Before working with real historical documents, every process within the digitization pipeline must be optimized. This ensures that only one scan is performed with optimal parameters thus minimizing radiation exposure to the document. Therefore, we made use of a self-made book with the following dimensions: 17 × 13 × 3 cm (L × W × H), as shown in Fig. 1(a). It consists of a buffalo leather cover and 56 pages of handmade paper with a page thickness of about 150 μm. The focus of this study is to investigate the visibility of six different inks in the X-ray CT volume: three different iron gall inks, malachite ink, Tyrian purple ink and buckthorn ink. It should be mentioned that we used two different iron gall inks and additionally produced a third version by adding more FeSO4 to one of the original inks. This enables the assessment of the effect of the number of iron particles on the visibility of the output. Malachite and Tyrian purple ink were chosen because they consist of different metallic components, while buckthorn ink is only cellulose-based.

Figure 1
figure 1

(a) The book consisting of 56 handmade paper pages covered in buffalo leather. (b) Schematic of the book placement within the scanner with the cover orthogonal to the rotation axis z. While the turntable rotates, a set of projection images are acquired, from which a 3-D volume is calculated. (c) X-ray attenuation plot for the different inks and paper–malachite ink has the highest attenuation, followed by iron gall and Tyrian purple. As buckthorn ink and paper are both made of cellulose their absorption is the same.

Initially, we performed an energy-dispersive X-ray spectroscopy (EDS) in the range of [0, 8] keV for each ink to analyze the present materials, as shown in Fig. 2. EDS is based on X-ray fluorescence and is capable of obtaining the elemental composition of materials, from which the ink’s X-ray characteristics can be derived. Diverse elements have varying X-ray attenuations for different X-ray energies allowing the optimal scanning energy to be determined.

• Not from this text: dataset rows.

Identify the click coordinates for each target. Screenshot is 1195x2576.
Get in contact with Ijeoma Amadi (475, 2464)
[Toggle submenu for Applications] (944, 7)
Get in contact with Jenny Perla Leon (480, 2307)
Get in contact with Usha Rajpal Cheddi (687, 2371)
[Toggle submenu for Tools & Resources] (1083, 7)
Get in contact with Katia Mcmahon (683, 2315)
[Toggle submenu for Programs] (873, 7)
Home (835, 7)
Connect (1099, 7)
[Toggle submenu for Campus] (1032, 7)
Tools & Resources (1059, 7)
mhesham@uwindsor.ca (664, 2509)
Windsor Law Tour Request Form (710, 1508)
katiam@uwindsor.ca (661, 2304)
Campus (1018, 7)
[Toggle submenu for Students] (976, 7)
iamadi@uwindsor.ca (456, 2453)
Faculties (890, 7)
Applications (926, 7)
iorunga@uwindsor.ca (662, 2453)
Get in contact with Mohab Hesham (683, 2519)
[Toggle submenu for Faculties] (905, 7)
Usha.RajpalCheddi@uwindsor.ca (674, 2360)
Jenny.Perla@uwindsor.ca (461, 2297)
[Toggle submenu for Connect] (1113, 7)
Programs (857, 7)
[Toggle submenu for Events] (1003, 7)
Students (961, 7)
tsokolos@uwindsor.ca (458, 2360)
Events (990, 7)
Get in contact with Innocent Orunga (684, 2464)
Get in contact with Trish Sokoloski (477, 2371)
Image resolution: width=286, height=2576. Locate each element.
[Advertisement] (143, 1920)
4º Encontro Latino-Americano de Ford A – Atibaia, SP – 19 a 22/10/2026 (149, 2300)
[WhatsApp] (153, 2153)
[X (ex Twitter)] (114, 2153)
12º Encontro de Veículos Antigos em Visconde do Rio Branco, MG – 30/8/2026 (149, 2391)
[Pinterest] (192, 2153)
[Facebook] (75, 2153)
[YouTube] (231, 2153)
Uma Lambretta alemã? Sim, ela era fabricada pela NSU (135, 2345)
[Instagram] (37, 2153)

Furthermore, performing an EDS of the ink in advance may give insight into whether a CT scan of the given document is suitable. In a real setup, where the document cannot be opened anymore, such a measurement cannot be acquired. However, we wanted to ensure that the used materials were not contaminated by other materials affecting the attenuation. The EDS revealed that malachite ink consists of Copper (Cu), Carbon (C) and Oxygen (O) and all iron gall inks consist of Iron (Fe), Oxygen (O) and Sulfur (S). The analysis of Tyrian purple ink showed that Carbon (C), Oxygen (O), Aluminum (Al), Sulfur (S), Chloride (Cl) and Tin (Sn) were present. It should be mentioned that while this ink was formerly made from the secretions of sea snails, producers currently substitute the ingredients with cheaper ingredients. In comparison to the previous mentioned inks that consist of metallic particles, we also evaluated buckthorn ink where the EDS detected only Carbon (C) and Oxygen (O).

Figure 2
figure 2

Energy-dispersive X-ray spectroscopy of the inks: malachite ink consists of Cu. For all three iron gall inks, the elements Fe and S were detected (one exemplary ink is shown). Tyrian purple ink consists of Al, S, Cl and Sn. Buckthorn ink does not consist of metallic particles, but only C and O. All spectra show C and O which is caused by the cellulose of the paper.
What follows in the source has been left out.